"We warn of the forced displacement of 1,300 people in Catru, Choco, due to clashes between illegal armed groups. We demand that attacks against Indigenous communities cease and we urge the authorities to protect the population of the territory,” Colombia’s Peace Process Support Mission to of the Organization of American States (MAPP/OEA) tweeted.
In late April, about 90 Embera and Wounaan community members were COVID suspects. The indigenous groups were forced to leave their settlements due to the San Juan River floods and violent group presence.
National Indigenous Organization of Colombia (ONIC) denounced the displacements and stressed Ivan Duque’s government inaction against attacks and displaced communities' health situation.
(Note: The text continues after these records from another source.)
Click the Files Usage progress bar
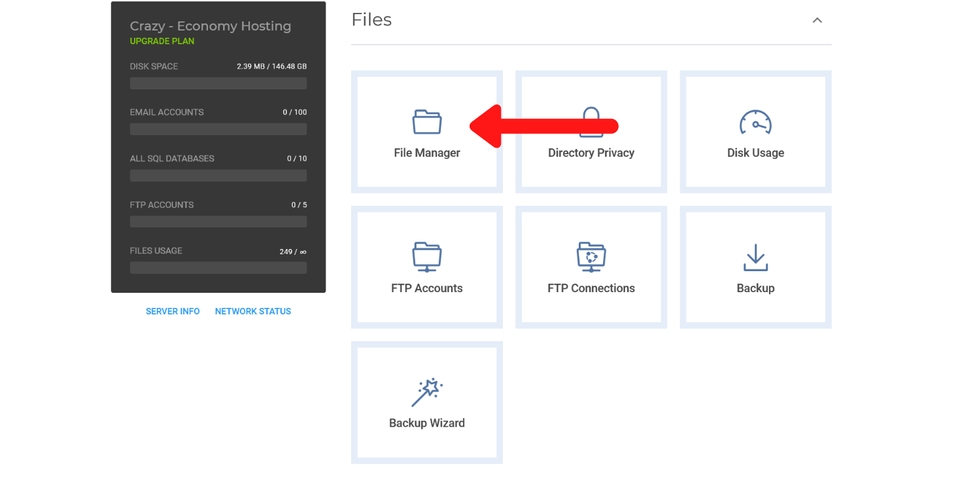This screenshot has height=479, width=960. (218, 267)
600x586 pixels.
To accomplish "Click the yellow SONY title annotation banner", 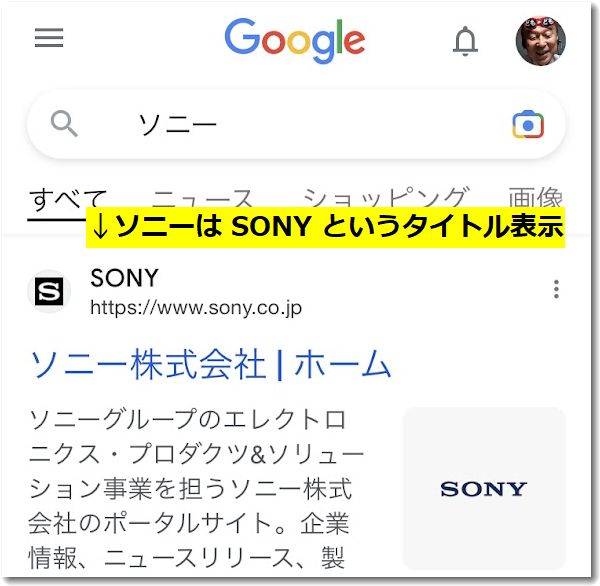I will (325, 227).
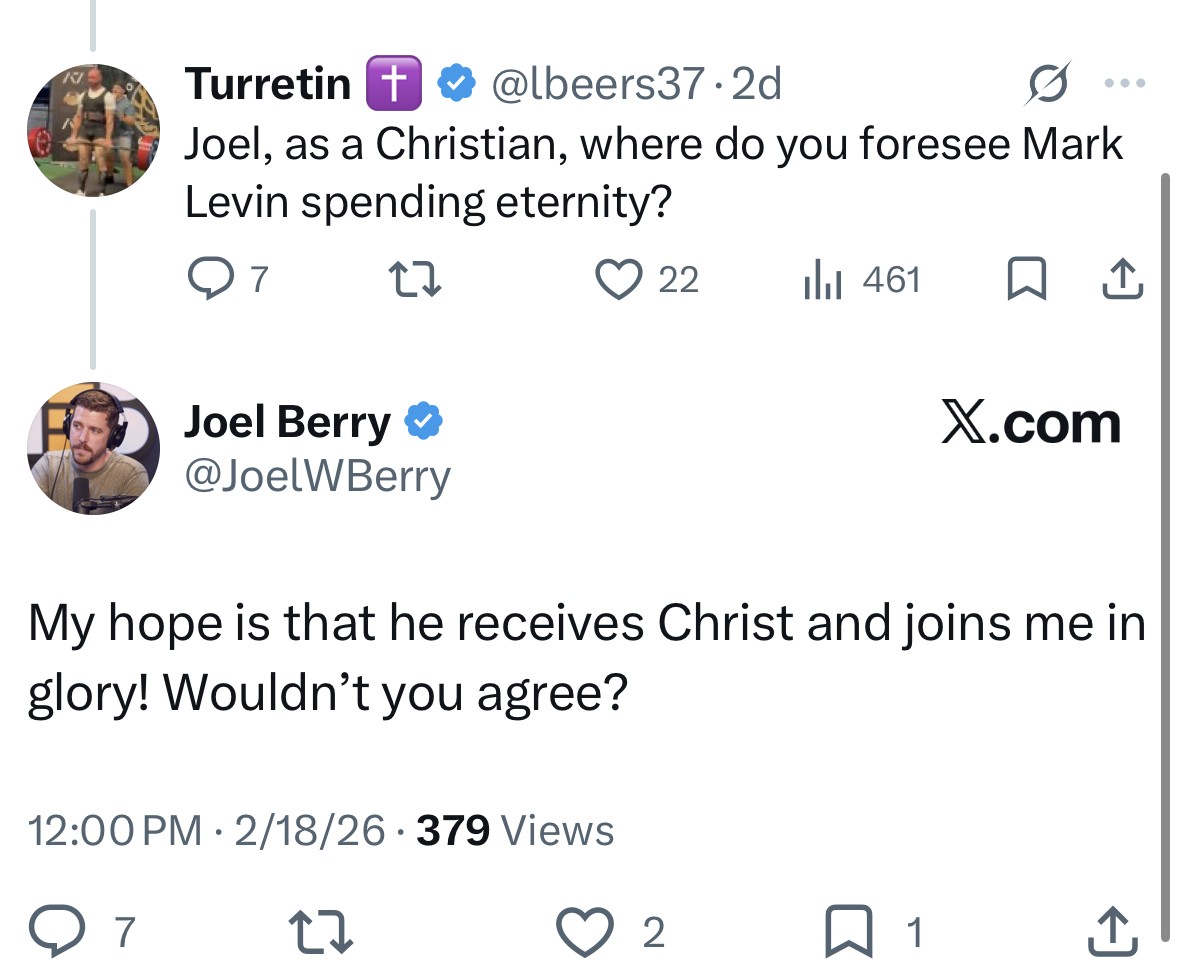This screenshot has height=974, width=1179.
Task: Like Joel Berry's tweet
Action: click(584, 932)
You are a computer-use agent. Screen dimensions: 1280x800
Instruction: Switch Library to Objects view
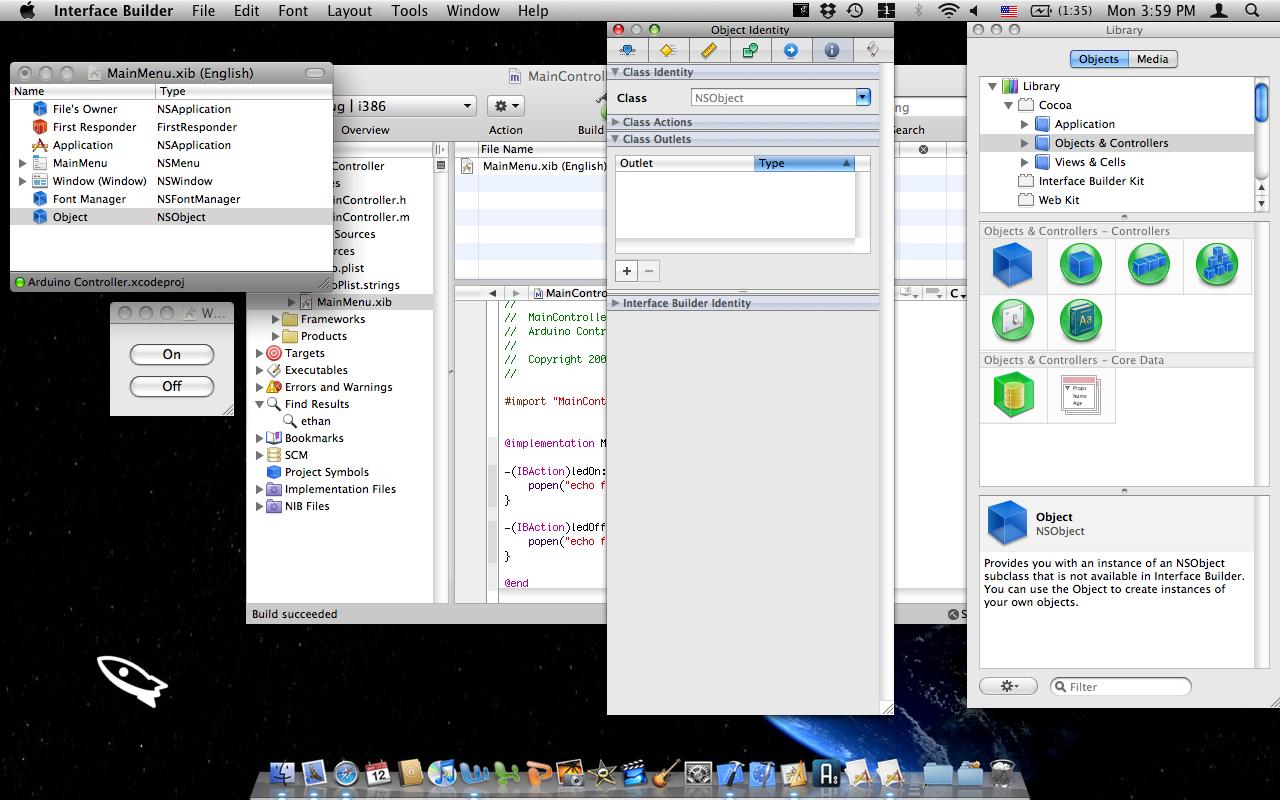pos(1098,59)
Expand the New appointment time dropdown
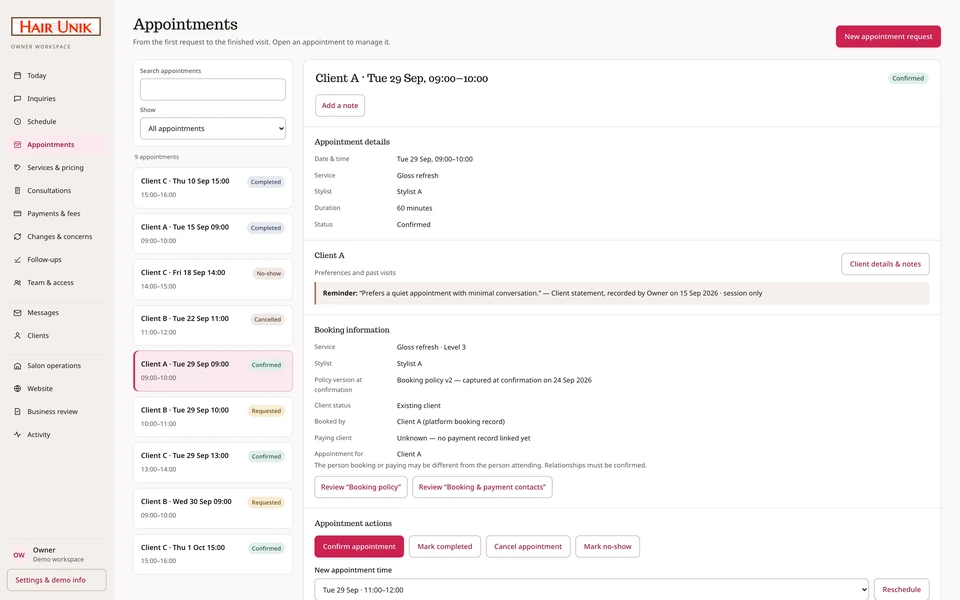 pyautogui.click(x=591, y=590)
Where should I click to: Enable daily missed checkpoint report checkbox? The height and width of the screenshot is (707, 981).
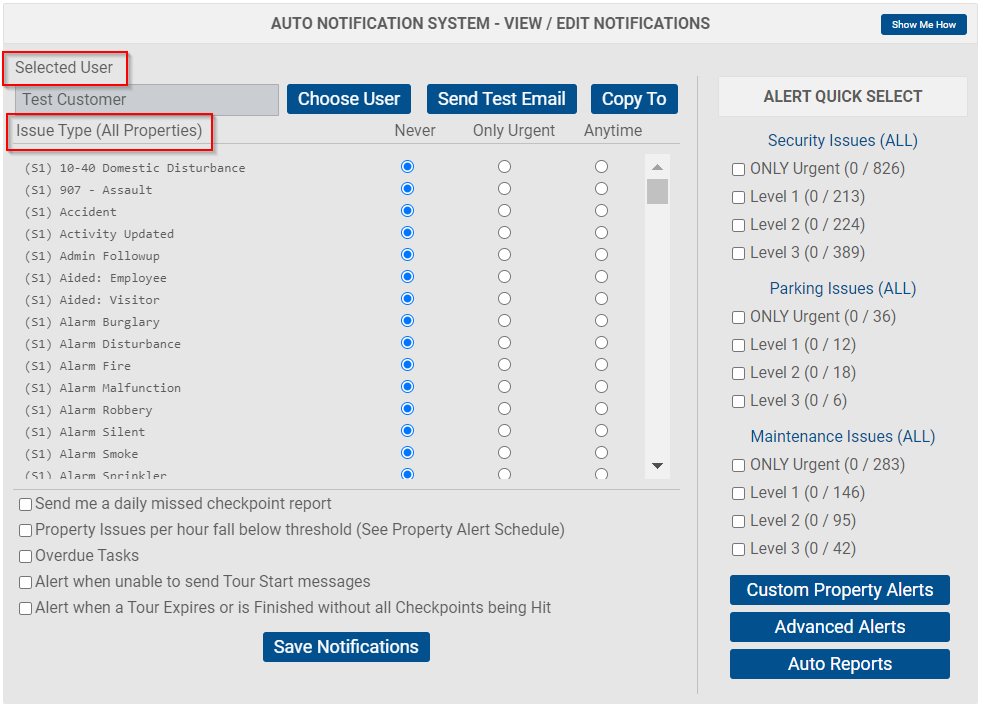tap(26, 504)
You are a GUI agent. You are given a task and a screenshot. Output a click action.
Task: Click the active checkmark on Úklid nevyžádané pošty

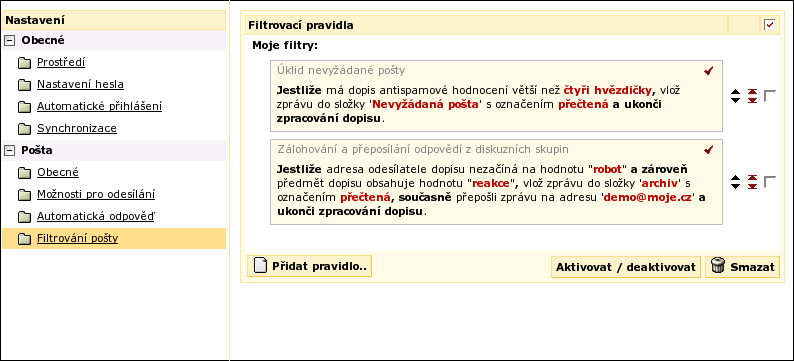pos(708,71)
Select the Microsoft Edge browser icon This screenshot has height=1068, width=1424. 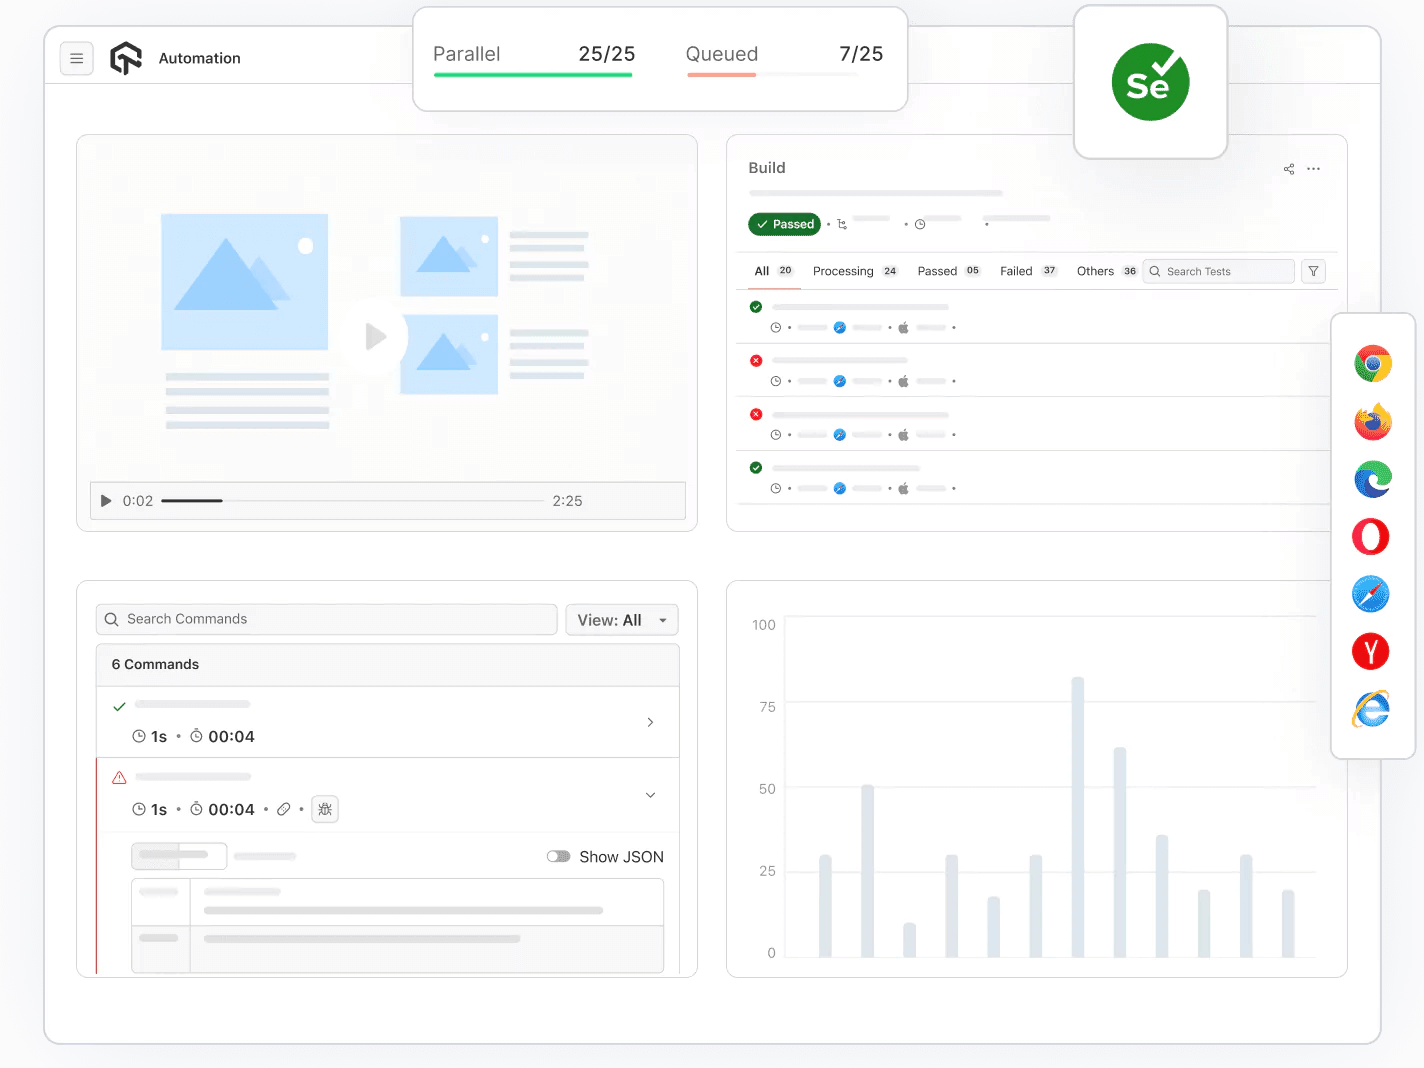[x=1372, y=479]
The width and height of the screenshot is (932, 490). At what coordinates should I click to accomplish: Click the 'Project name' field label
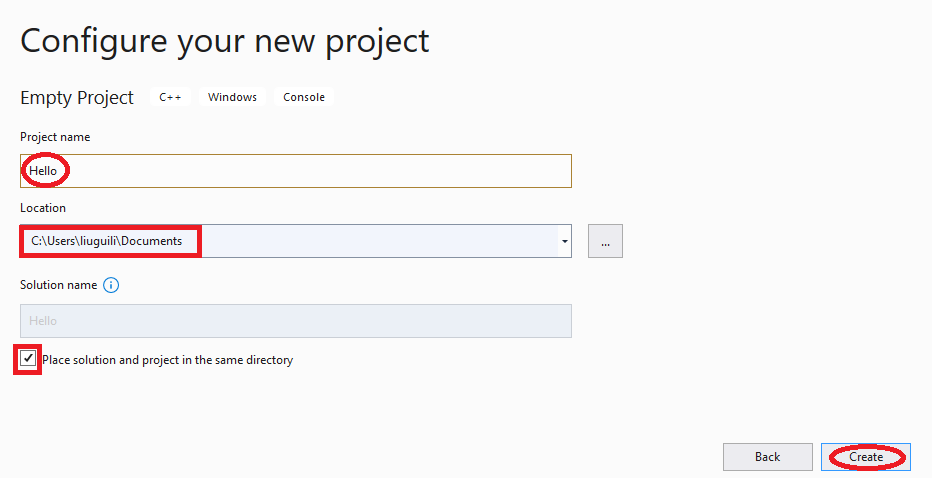pyautogui.click(x=55, y=137)
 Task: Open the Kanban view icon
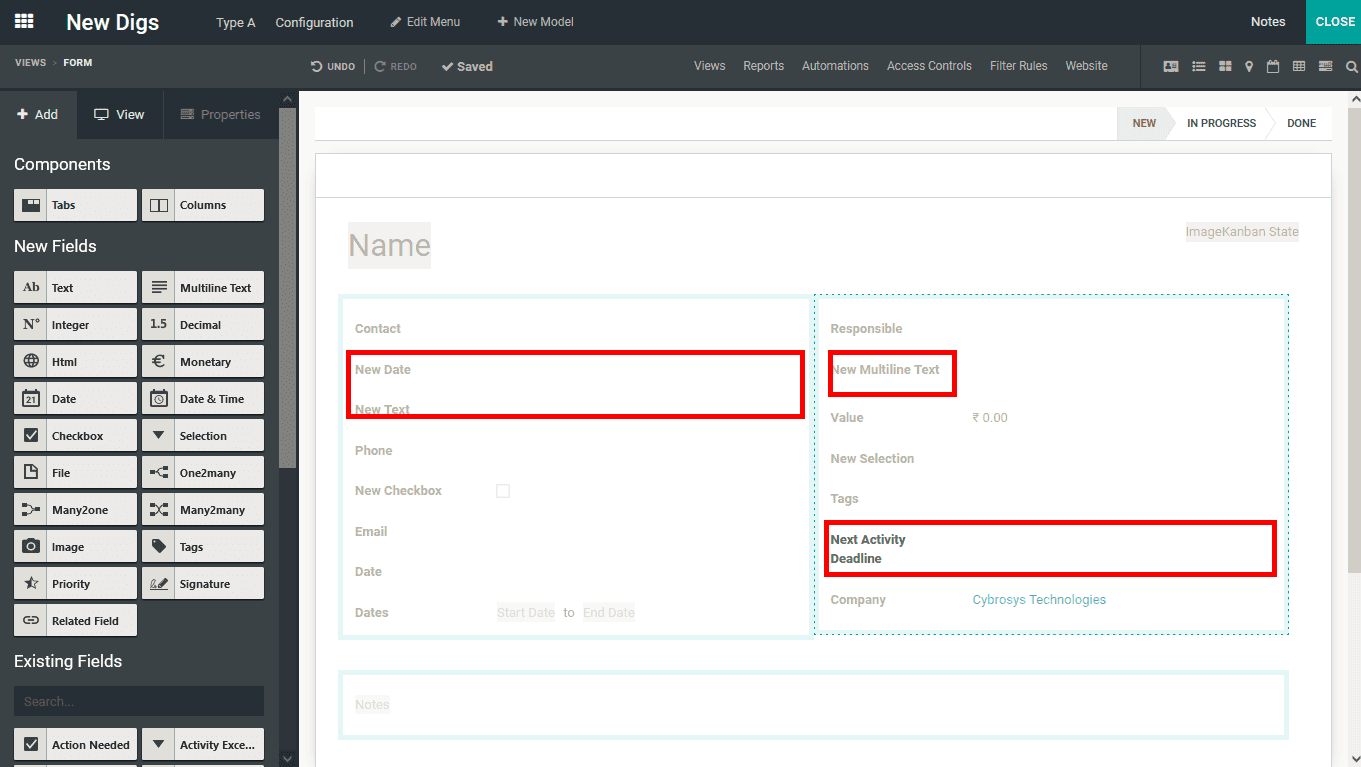(1225, 66)
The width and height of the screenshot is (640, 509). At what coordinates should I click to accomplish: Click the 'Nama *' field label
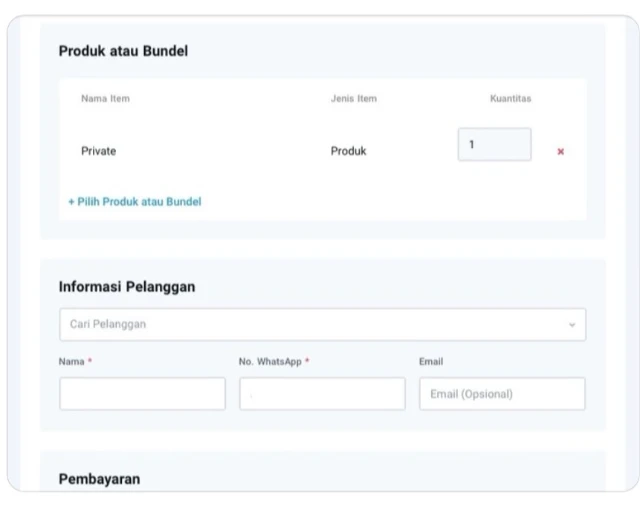click(75, 361)
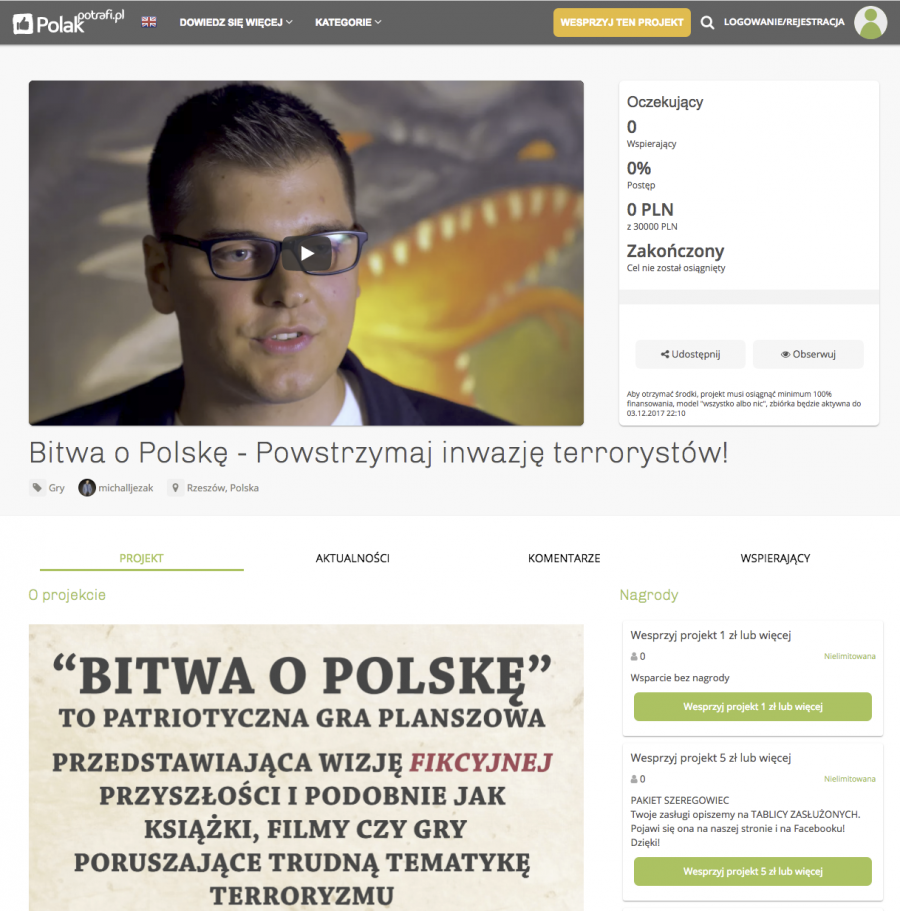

— Cámara de Representantes de Colombia (@CamaraColombia)
May 22, 2020
"Since last May 20, in the afternoon, there has been a massive displacement of the Embera Dobida indigenous people of Catrú; this is due to the confrontations between armed groups in Alto Baudo, Choco."
"In the municipality, since August of last year, public order events have been taking place that produces displacement and confinement. The communities are abandoning the population to preserve their lives", affirmed Alto Baudo’s Mayor, Ulises Palacios.
The United Nations Office for the Coordination of Humanitarian Affairs (OCHA) informed that another El Choco community was forced to move in April. Palacios reported that in Santa Rita, Santa Catalina, and Puerto Palacio’s communities, about 200 families were displaced.
On his part, Senator Feliciano Valencia, former advisor to the Regional Indigenous Council of Cauca (CRIC), stressed that the Embera Dobida indigenous people of Catru live in confinement, avoiding the clashes between armed groups.
So far, Colombia registers 18,330 positive cases, 652 deaths, and 4,431 recoveries.